• Kino
  • Mapa
  • Ogłoszenia
  • Forum
  • Komunikacja
  • Raport

Potrzeba własności, czyli co widać za parawanem

Tomasz Wróblewski
13 maja 2016 (artykuł sprzed 8 lat) 
Parawany zawsze były obecne na polskich plażach, ale w poprzednim sezonie pojawiło się ich wyjątkowo dużo. Parawany zawsze były obecne na polskich plażach, ale w poprzednim sezonie pojawiło się ich wyjątkowo dużo.

Punktem wyjścia do refleksji była fotografia, którą kolega zamieścił na swoim blogu po długim weekendzie: pierwszy w sezonie nadmorski parawan. Ten na sezon 2016 różni się od masy ubiegłorocznej pozytywnie zastosowanymi barwami tęczy.



Zobacz zdjęcie, które zainspirowało autora felietonu: tęczowy parawan na plaży

Nie wiem, co może to oznaczać w zalewie nadużywanych przez wszystkie siły polityczne barw białej i czerwonej. Chciałbym wierzyć, że to symbol polskiego pluralizmu, niezamykania się na różność. W przypadku tego konkretnego tęczowego parawanu wniosek to jednak zbyt optymistyczny. Co prawda, jego właściciele ogrodzili okupowany przez siebie kawałek piasku tylko z trzech stron, zostawiając furtkę dla gości. Ale, czy to ze względu na niekorzystne wiatry, czy też w obawie przed wschodnią inwazją, po tej właśnie stronie swojej działki ustawili mur. Mur, chyba bardzo polski w wymowie, choć produkcji niemieckiej. Ścianą wschodnią kawałka polskiej własności stał się bowiem samochód.

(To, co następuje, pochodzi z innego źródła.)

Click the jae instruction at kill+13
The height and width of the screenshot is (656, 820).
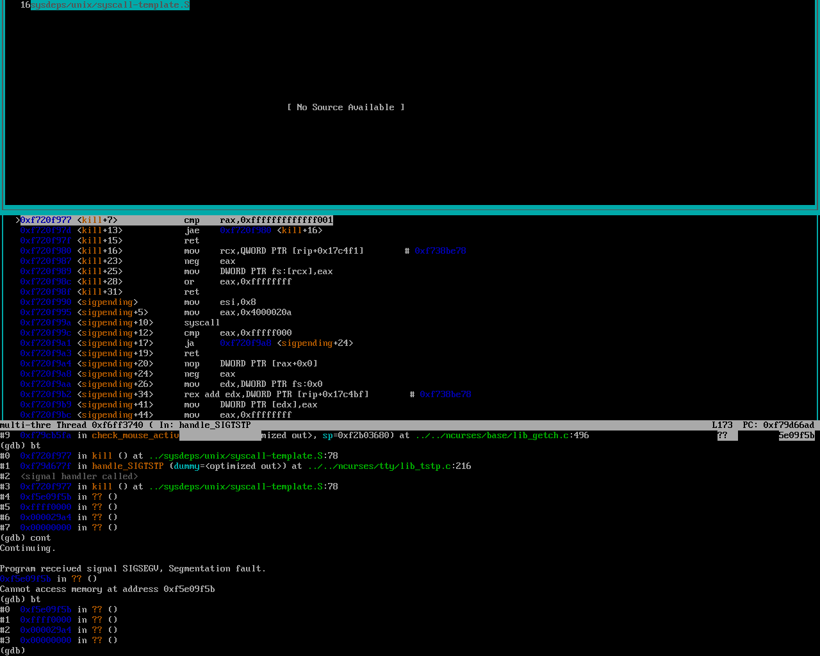[x=192, y=231]
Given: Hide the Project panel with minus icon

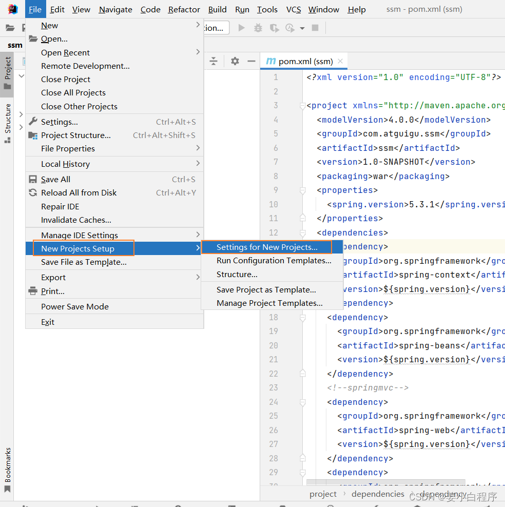Looking at the screenshot, I should click(251, 61).
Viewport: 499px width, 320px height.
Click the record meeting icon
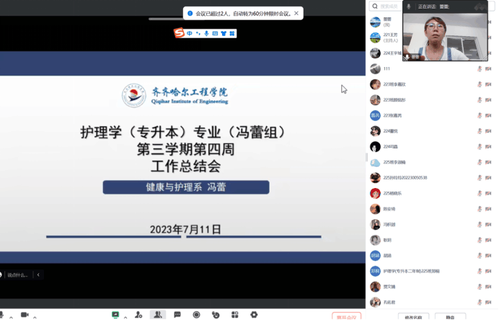pyautogui.click(x=196, y=315)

Jeden z uczestników dyskusji, jaka rozpętała się pod zdjęciem, stworzył nawet definicję polskiego grajdołka:

"Paragniazdo to tzw. układ osiowy z centralnym, najważniejszym dla gniazdujących elementem zamykającym to terytorium. Taki układ służy w zasadzie jedynie podziwianiu przez gniazdujące w nim osobniki eksponowanego elementu. Tu eksponowany jest Opel Astra, rocznik 92. Piękna morska panorama odgrywa jedynie drugorzędną rolę."

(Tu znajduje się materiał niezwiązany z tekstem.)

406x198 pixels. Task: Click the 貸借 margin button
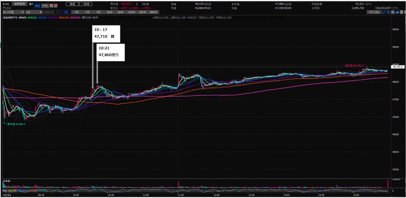point(72,4)
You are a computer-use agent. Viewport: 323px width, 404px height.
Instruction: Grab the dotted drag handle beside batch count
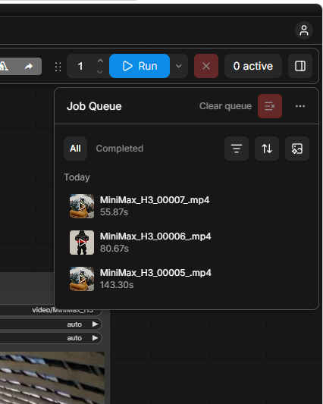point(58,67)
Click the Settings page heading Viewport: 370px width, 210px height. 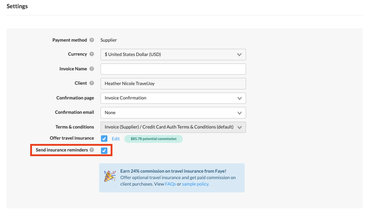(17, 6)
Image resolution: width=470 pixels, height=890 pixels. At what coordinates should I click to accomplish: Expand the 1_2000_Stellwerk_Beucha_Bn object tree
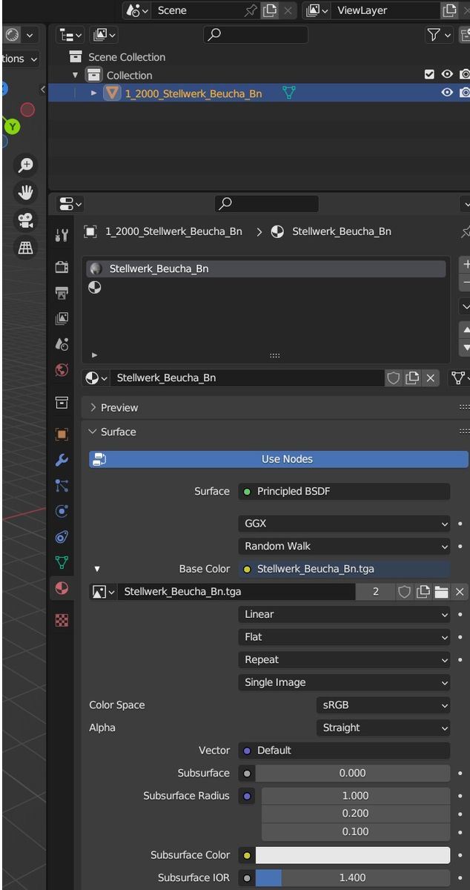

A jak na fenomen parawaningu patrzy profesjonalna obserwatorka trendów?

- To ulubiony, choć niechlubny, letni sport Polaków. Najambitniejsi jego amatorzy potrafią się pojawić już o 6 rano, aby wygrodzić sobie wybrany kawałek ziemi. Z czego wynika takie zachowanie? Chyba z rozpaczliwej potrzeby własności, a tak naprawdę przejęcia choć na chwilę części terenu wspólnego. Ale przede wszystkim winne temu są brak zaufania do innych i nieumiejętność dzielenia się - ocenia Agnieszka Polkowska, doktorantka gdańskiej ASP, zawodowo zajmująca się tworzeniem strategii marek.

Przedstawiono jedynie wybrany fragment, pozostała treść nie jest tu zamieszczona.